SKPDB is a relational database of protein structures predicted by comparative modeling or solved by crystallography, applied to the study of shikimate pathway enzymes. Each entry in SKPDB provides information about a given enzyme, including: (1) a detailed description of the enzyme, (2) the primary sequence of the enzyme, (3) the structure model of the enzyme, (4) the chemical properties of the enzyme, (5) references about the enzyme, and (6) comments and miscellaneous information. All files (primary sequence, atomic coordinates and quality values) are available for downloading. This database is available for all users on the Web, providing a large amount of structural models to be used in virtual screening initiatives and molecular docking.
The SKPDB is regularly updated with the addition of new data and tools about shikimate pathway enzymes. A click on the links opens a new window that displays more detailed information for the selected enzyme, in different biological databases such as Swiss-Prot/UniprotKB, PDB, KEGG, BRENDA, IUMB, and PUBMED, among others. The enzyme records page contains primary sequence and structure of the model, information about alignment, analysis of target models such as PROCHECK, G-factor and the values of the RMSD from ideal geometry.

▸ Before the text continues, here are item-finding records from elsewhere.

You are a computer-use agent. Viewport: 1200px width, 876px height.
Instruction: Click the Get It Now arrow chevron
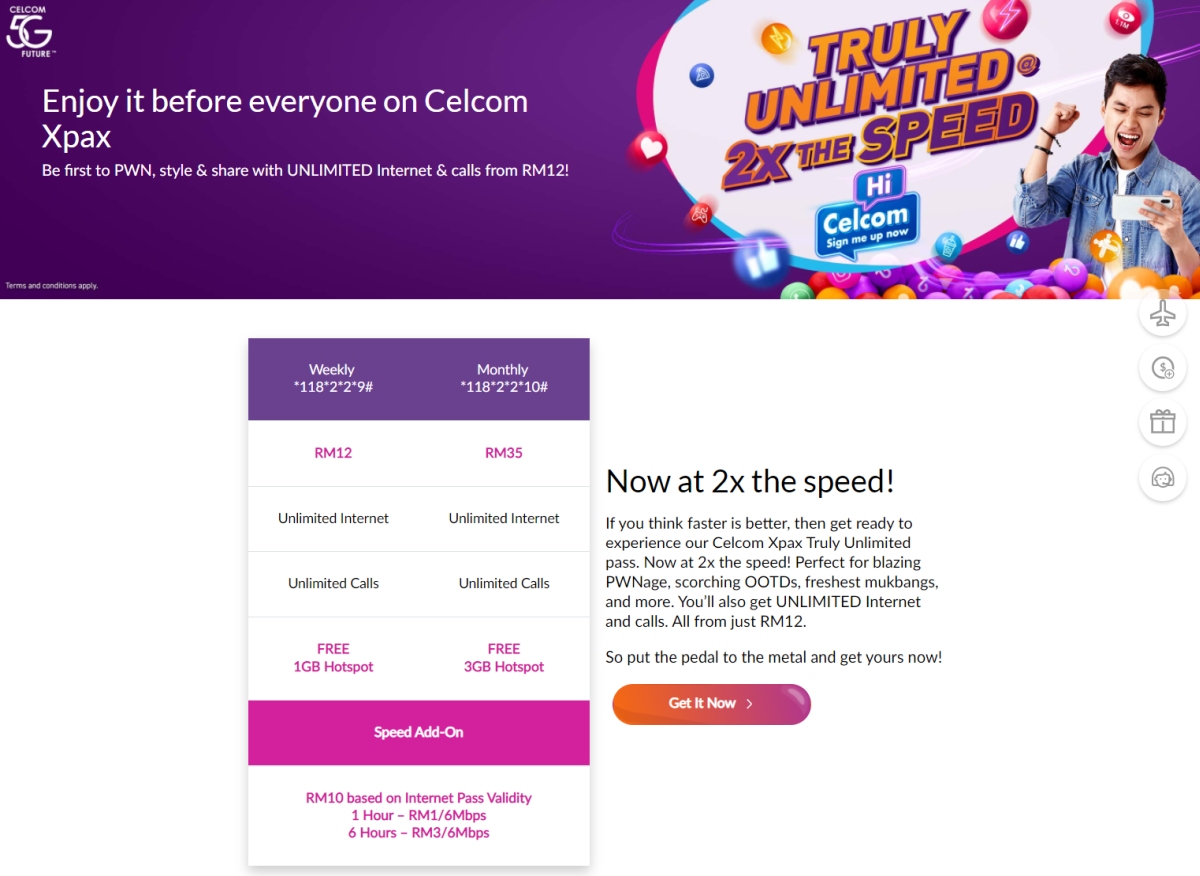(750, 704)
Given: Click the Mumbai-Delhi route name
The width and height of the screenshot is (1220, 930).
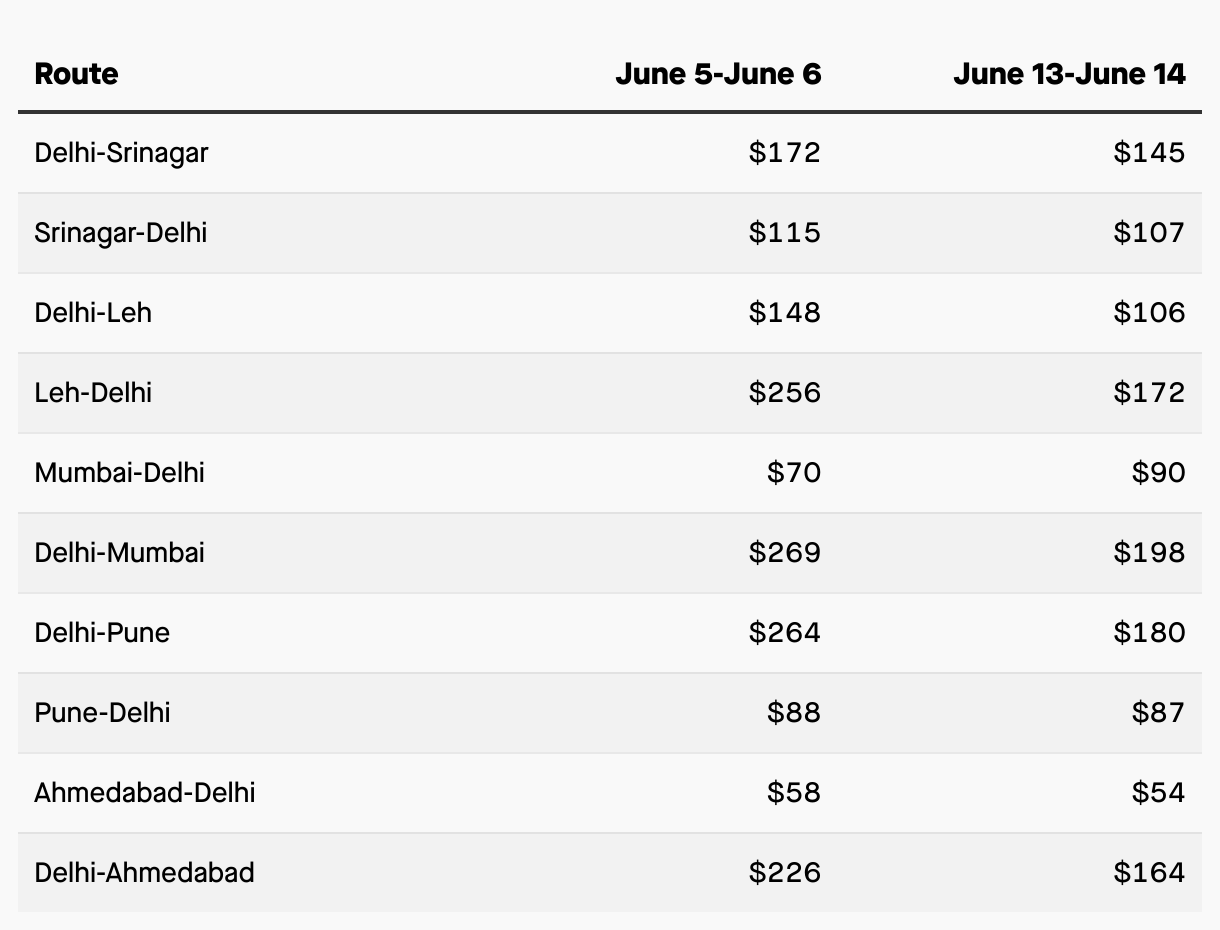Looking at the screenshot, I should click(x=119, y=473).
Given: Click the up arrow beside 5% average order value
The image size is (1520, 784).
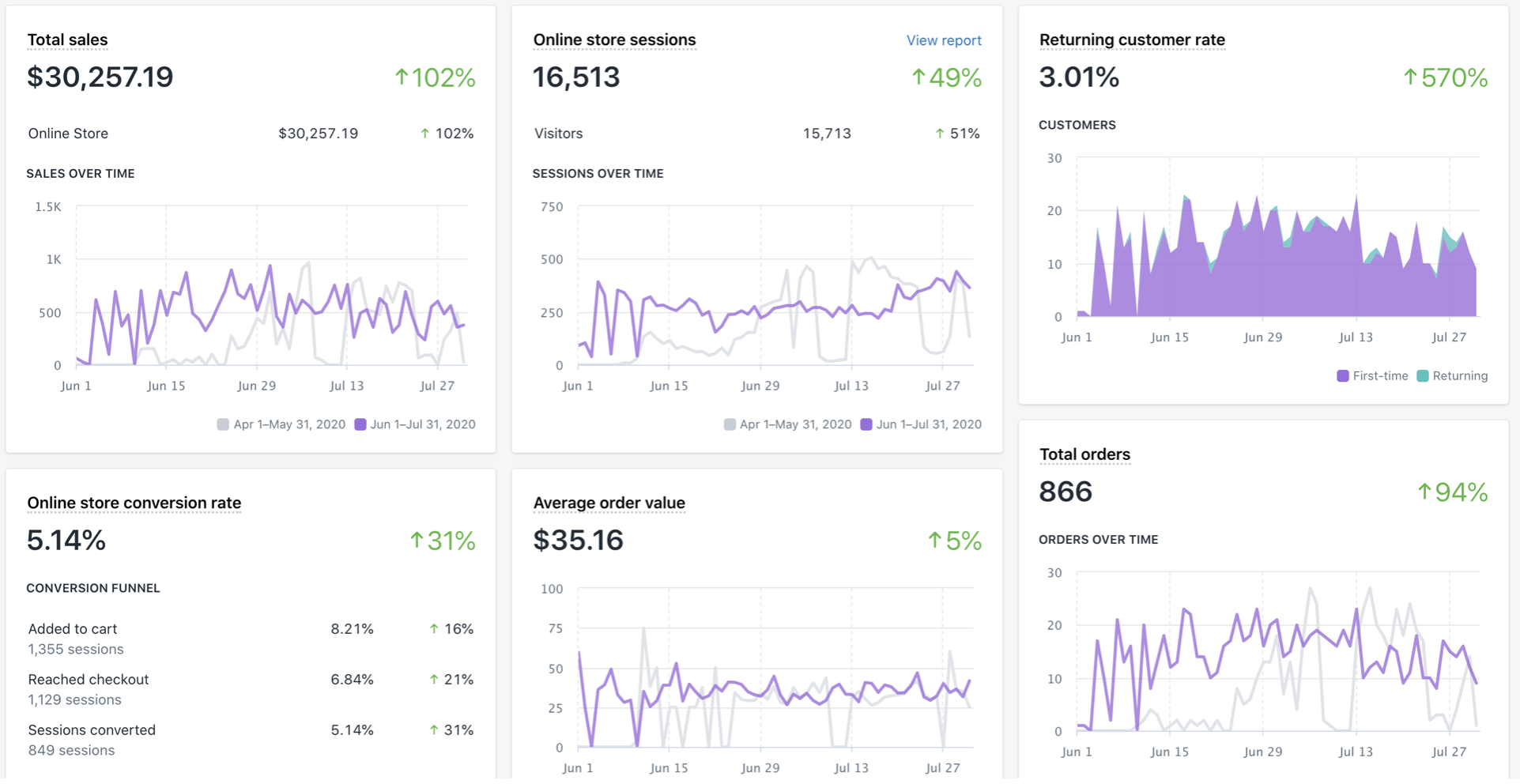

Description table content in SKPDB
How to use the SKPDB?
Searching tool in the SKPDB
The homepage offers to the user different ways for searching the database (Figure 5). The user can search in the SKPDB for a specific enzyme, just by using the Swiss-Prot+UniprotKB access number code. SKPDB also can be searched using the field "organism" or "name of enzyme", or even using a combination of both fields. A query is formed by selecting one radio button, and the blank text forms are entered with keywords or strings, such as a partial or full name of the enzyme or organism.
When there is neither an experimentally determined structure nor templates to generate the homology model, a warning message is given.
Output is generated in an html page too. The tab "Sequence Info" displays general information about the enzyme such as molecular weight, organism, taxonomy, size of the enzyme (aa), a download of the primary sequence, and a link to the Swiss-Prot+UniprotKB to increase accessibility to other types of information on the enzyme (Figure 8).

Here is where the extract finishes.